-- EXCERPTED TEXT --
────────

They shouldn't. But will they? Won't they? And they're gonna

run away with this million dollars together. But Colt, being cult,

totally easily fools Mystere and just runs

off to Hong Kong. Leaving her at the airport.

And he boards the plane with all the money, and he.

And he calls her. He calls her at

customs. Like, by the way, it ain't going to work out. See you.

I'm taking all the money. We see him in Hong Kong, you know,

living the flashy lifestyle. I like to assume that he's only been

there for like four hours and

he set up in a hotel and he's. He's picking girls from a

pimp there for his. His fun night. But of course he wants the

bus girl, not one of the actual sex workers.

And of course the pimp's like, oh, that can be arranged. And I was like,

yeah, that can be arranged. Because the girl who's cleaning the table over there,

she is excited. She's like, whoa, Colt, that's my cup of tea.

At least she was consenting. That's right. And he didn't hit her yet

or anything. What a great guy. What a wonderful gentleman he is. Yeah,

she'll find out the baggage that he brings later. But of course, who shows up

at his hotel door but Mystere? And instead

of killing him and taking the money because she does have a gun.

Point at him. Yep, she has the upper hand.

They make love and then that's it. They're together now like,

like they cut back after them having sex.

You know what it was? She was so turned off by his bedroom

that just seeing him outside in another bedroom

that was clean, just like, oh, whoa, this dude. It changed everything.

Yeah, this room smells fresh.

Beautiful. So they make love and then they're all

lovey dovey, holding each other and talking about the future or some.

And Mr. Ivanov shows up as the. The bellboy

slash room service bringer guy. Was he just waiting

for them to order room service? Yeah. In your version,

what did Colt say when he placed the order? Oh, he ordered.

────────

Copy, word for word, the portion of the movie recap above between "that just seeing" and "future or some.", inclusive.

-- DATA --
────────

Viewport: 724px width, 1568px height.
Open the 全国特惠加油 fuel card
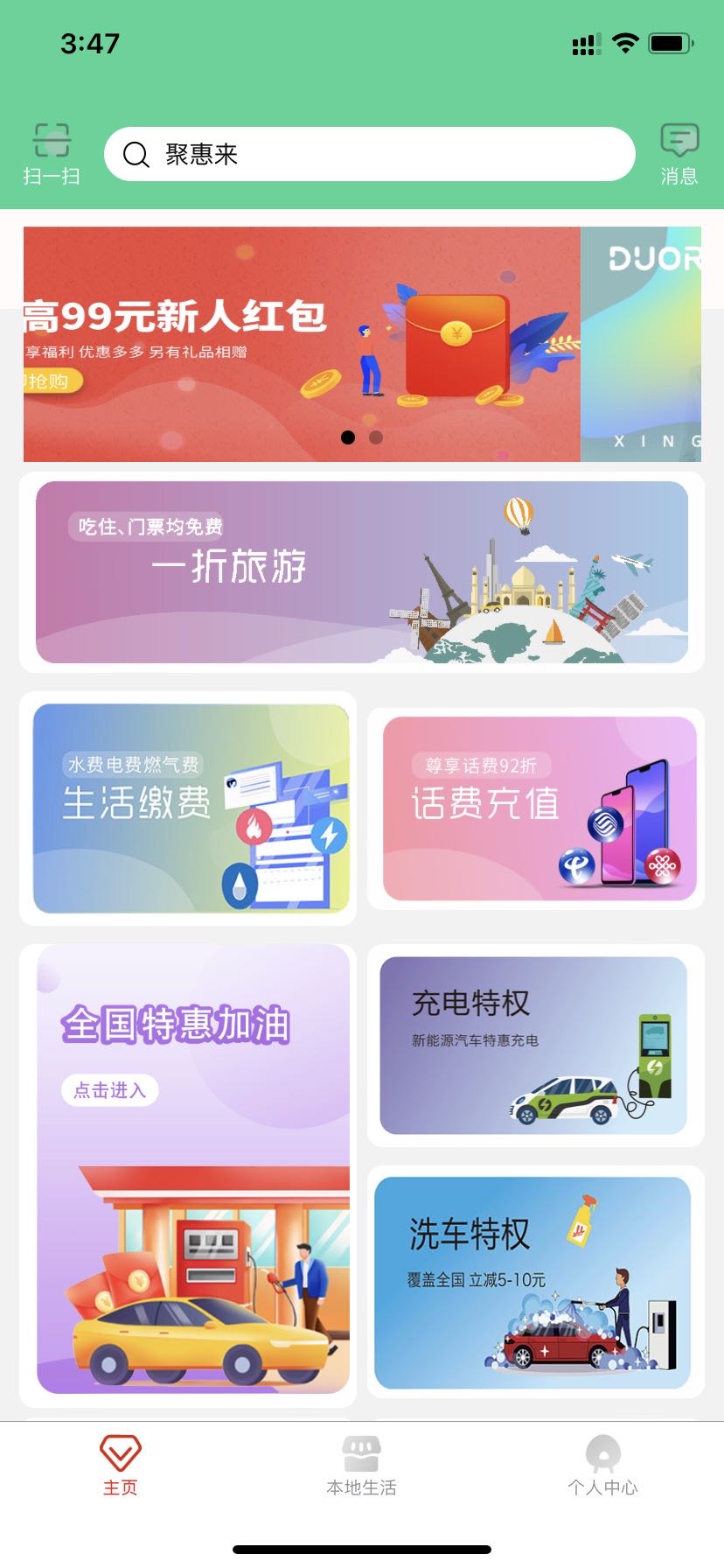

────────

-- TASK SOLUTION --
that just seeing him outside in another bedroom

that was clean, just like, oh, whoa, this dude. It changed everything.

Yeah, this room smells fresh.

Beautiful. So they make love and then they're all

lovey dovey, holding each other and talking about the future or some.